Many data enrichment solutions have been tailored to the specific needs of individual teams. For example, a sales team might add an app to their CRM system that automatically adds demographic information to contact records. While this solution helps the sales team, it remains difficult for other teams to leverage that enriched data.

In the connected apps model, enrichment happens centrally in the cloud data warehouse, and is then syndicated to tools across the stack through tools like RudderStack Reverse ETL. Here’s how it works:

Users enrich contact records within their own Snowflake instance using both their own first party data (behavioral events, transactional data, inventory data, etc.) as well as third party data (available directly via the Snowflake Data Marketplace). This enrichment goes far beyond just combining data. Enrichment also includes running algorithms on that combined data, from simple, rule based SQL (e.g. total revenue for a user or number of times they have logged in) to advanced ML models that predict churn. Ultimately, the enriched results are materialized in a table in the users’ Snowflake environment.
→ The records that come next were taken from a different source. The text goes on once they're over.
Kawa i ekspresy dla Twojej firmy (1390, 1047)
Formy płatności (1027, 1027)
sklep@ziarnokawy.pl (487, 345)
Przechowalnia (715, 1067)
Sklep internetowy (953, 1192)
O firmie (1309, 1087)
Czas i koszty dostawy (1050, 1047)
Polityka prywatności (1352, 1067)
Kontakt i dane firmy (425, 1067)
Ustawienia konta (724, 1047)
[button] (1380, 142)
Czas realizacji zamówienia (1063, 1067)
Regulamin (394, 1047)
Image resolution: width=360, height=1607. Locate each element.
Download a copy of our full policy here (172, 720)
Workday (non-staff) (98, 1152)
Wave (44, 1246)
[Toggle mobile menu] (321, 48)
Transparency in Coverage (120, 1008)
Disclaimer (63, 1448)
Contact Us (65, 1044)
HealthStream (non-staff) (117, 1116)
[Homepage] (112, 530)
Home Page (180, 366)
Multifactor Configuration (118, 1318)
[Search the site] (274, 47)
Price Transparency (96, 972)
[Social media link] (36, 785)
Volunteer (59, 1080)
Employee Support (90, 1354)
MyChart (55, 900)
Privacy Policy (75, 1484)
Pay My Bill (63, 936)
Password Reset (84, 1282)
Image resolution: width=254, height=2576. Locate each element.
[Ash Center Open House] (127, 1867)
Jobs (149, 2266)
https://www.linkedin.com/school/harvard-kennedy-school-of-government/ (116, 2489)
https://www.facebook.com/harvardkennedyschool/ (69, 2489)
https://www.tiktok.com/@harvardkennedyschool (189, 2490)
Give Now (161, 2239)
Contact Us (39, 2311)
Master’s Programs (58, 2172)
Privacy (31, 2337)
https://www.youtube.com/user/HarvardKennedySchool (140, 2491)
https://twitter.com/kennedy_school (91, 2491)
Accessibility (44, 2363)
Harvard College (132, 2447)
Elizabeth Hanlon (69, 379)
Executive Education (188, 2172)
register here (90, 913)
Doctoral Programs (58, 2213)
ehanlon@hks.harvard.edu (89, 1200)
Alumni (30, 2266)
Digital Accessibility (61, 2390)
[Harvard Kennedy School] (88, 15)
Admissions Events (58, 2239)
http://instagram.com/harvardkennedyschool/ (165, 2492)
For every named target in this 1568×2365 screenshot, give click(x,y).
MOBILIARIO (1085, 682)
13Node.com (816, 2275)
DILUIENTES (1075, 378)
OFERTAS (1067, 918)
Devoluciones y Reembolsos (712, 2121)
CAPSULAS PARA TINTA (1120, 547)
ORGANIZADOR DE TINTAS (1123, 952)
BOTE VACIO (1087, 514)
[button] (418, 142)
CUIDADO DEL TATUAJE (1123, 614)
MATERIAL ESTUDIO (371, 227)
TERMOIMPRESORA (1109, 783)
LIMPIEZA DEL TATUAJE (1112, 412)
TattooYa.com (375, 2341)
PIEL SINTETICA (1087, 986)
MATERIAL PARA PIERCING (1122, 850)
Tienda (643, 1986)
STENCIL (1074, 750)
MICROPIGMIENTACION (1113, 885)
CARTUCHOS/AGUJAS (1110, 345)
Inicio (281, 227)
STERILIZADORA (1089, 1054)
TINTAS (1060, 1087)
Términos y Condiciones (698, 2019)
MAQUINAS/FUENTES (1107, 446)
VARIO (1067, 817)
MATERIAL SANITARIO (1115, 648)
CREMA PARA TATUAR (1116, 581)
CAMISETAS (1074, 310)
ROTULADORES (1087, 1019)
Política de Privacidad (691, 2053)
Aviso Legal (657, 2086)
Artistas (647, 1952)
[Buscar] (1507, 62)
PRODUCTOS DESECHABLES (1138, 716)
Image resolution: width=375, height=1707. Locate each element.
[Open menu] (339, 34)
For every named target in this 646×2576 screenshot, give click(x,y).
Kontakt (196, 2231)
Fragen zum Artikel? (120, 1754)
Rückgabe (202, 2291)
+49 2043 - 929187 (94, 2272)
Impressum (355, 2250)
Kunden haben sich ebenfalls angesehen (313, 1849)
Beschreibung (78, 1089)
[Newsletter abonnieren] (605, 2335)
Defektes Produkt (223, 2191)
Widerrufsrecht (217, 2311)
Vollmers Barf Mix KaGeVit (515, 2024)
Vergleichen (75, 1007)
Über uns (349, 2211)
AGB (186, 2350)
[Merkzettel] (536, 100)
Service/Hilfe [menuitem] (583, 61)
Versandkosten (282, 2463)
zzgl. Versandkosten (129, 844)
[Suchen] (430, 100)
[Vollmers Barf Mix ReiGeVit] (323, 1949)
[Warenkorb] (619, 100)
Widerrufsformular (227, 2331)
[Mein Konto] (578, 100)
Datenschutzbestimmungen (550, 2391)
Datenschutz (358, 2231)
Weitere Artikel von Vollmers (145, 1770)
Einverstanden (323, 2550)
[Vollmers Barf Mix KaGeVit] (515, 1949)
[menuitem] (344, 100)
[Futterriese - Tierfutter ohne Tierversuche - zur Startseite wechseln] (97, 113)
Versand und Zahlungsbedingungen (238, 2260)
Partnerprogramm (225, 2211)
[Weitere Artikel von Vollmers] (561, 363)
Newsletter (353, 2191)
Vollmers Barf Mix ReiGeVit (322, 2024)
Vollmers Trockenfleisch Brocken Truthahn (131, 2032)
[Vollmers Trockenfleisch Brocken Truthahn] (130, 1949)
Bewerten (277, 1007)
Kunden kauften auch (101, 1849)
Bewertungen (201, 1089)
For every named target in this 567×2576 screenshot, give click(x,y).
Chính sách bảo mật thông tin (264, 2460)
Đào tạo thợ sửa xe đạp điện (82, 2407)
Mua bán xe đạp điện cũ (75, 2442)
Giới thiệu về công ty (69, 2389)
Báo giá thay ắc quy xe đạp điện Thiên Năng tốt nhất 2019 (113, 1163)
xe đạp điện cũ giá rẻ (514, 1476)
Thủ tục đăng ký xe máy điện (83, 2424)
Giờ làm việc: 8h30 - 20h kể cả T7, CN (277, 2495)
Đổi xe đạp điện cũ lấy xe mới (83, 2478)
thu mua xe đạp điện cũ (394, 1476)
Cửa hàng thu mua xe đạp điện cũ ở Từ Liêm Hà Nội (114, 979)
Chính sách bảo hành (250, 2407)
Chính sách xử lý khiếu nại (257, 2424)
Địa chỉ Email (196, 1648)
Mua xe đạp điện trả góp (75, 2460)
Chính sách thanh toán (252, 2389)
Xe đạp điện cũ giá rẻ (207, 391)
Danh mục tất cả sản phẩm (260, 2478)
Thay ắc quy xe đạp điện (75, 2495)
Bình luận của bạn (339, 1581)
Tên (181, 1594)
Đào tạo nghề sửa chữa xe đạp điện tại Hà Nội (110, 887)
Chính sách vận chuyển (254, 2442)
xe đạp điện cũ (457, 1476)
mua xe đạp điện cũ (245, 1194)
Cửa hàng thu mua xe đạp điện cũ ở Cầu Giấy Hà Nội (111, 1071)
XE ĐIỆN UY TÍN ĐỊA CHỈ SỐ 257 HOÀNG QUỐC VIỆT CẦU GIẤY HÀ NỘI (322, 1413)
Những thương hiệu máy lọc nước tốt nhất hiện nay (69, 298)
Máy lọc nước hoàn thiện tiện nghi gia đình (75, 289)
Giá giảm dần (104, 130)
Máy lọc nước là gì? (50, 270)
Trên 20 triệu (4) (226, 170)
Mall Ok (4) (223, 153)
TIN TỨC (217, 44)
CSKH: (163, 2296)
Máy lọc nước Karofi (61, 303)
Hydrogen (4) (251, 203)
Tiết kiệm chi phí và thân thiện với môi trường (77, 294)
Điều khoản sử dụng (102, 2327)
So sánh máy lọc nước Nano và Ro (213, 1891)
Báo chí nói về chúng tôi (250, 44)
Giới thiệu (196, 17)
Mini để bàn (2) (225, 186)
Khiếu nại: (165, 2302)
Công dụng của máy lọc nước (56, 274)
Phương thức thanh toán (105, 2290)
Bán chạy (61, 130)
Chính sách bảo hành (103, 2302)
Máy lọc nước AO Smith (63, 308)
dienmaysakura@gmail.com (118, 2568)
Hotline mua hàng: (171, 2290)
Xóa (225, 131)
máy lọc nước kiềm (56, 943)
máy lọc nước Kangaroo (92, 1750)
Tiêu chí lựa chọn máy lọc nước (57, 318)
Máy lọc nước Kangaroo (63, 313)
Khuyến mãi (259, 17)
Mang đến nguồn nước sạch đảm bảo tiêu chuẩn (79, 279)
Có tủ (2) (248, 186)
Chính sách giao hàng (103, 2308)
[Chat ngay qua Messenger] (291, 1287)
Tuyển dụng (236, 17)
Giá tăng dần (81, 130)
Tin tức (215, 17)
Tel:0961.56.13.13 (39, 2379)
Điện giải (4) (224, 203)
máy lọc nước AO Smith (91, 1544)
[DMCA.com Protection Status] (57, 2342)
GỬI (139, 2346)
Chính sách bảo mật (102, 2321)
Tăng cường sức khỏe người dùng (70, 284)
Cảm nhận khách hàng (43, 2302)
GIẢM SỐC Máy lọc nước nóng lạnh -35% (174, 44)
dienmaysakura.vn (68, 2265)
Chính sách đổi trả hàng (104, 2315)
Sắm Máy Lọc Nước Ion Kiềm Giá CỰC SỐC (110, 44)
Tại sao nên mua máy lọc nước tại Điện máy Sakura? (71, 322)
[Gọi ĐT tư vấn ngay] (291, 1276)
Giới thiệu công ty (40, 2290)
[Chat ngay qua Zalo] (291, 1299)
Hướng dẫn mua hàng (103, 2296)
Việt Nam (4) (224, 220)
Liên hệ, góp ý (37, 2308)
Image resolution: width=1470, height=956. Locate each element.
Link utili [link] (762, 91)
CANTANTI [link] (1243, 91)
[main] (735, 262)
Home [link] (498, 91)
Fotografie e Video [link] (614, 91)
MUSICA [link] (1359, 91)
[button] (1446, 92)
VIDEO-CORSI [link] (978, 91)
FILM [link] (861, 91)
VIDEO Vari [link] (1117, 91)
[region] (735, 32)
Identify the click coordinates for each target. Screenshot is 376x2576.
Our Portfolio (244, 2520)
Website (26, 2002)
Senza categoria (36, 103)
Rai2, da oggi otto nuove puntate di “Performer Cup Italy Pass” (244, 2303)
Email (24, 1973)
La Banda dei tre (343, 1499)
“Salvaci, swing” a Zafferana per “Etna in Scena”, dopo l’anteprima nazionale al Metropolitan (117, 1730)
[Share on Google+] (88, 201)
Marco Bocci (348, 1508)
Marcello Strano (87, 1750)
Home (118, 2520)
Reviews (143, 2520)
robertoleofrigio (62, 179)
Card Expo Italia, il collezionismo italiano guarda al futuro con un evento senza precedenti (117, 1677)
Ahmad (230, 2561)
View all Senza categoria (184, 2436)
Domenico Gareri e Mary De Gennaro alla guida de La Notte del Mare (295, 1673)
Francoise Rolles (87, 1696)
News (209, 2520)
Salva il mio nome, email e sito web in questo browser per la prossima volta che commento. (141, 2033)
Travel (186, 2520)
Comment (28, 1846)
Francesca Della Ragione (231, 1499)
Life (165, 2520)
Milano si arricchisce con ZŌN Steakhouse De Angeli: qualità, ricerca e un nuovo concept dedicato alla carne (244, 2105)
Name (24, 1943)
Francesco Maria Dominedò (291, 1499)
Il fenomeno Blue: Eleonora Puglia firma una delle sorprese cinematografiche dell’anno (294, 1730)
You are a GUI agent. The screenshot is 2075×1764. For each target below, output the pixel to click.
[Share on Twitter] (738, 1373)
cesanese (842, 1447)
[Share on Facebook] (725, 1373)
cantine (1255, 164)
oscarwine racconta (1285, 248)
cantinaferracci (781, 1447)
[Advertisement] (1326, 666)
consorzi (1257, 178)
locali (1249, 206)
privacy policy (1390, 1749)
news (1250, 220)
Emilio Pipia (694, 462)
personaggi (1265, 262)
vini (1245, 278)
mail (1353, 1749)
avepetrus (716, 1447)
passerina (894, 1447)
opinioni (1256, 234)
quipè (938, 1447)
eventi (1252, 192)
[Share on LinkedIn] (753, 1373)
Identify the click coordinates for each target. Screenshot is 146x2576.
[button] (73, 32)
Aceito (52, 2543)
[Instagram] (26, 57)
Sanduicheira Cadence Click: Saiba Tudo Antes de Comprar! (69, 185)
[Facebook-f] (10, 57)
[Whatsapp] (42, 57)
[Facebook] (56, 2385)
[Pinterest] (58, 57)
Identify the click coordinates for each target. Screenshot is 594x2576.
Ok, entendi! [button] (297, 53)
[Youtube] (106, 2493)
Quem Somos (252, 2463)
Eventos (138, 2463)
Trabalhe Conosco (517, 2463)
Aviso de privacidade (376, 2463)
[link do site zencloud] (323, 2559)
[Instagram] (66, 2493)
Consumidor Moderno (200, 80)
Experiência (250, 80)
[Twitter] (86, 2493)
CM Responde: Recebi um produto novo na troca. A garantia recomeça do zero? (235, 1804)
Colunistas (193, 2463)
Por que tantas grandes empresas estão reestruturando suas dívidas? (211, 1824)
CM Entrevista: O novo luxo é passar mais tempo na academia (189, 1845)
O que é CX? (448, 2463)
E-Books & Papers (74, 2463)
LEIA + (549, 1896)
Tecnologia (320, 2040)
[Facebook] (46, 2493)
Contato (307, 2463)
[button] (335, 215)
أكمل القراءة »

RudderStack’s Reverse ETL pipeline connects to that computed table and sends updated contact records to the company's entire stack, meaning that marketing, sales, customer success and other teams not only have the same complete set of customer data, but can leverage the power of enriched data.

With this architecture in place, one can unleash the full power of Snowflake (for more info check out: Snowflake Integrations) and RudderStack to deliver value regardless of their data maturity level - from those looking to build a unified customer profile for BI to others looking to send personalized messages and recommendations based on predictive models. In a way, the connected apps model is the closest one can come to realizing the promise of the customer data platform.